# Saved data entries

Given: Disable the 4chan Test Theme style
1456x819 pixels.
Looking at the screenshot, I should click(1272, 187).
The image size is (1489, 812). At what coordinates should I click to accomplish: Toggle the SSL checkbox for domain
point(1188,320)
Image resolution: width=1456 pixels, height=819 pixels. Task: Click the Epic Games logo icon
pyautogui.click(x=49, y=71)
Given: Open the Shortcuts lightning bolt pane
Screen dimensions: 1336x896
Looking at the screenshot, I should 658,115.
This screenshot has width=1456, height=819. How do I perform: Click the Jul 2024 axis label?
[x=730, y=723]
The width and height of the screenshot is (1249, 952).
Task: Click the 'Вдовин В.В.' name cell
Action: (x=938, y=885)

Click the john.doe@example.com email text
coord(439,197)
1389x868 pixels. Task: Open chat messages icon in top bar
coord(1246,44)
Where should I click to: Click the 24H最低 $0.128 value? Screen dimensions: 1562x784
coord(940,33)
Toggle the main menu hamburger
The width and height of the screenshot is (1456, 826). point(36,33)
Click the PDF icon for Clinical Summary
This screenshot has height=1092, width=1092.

# WHAT THE TASK ASKS
In the data above, how many lines contain the word "Given"? Write the number only.

# TASK OUTPUT
2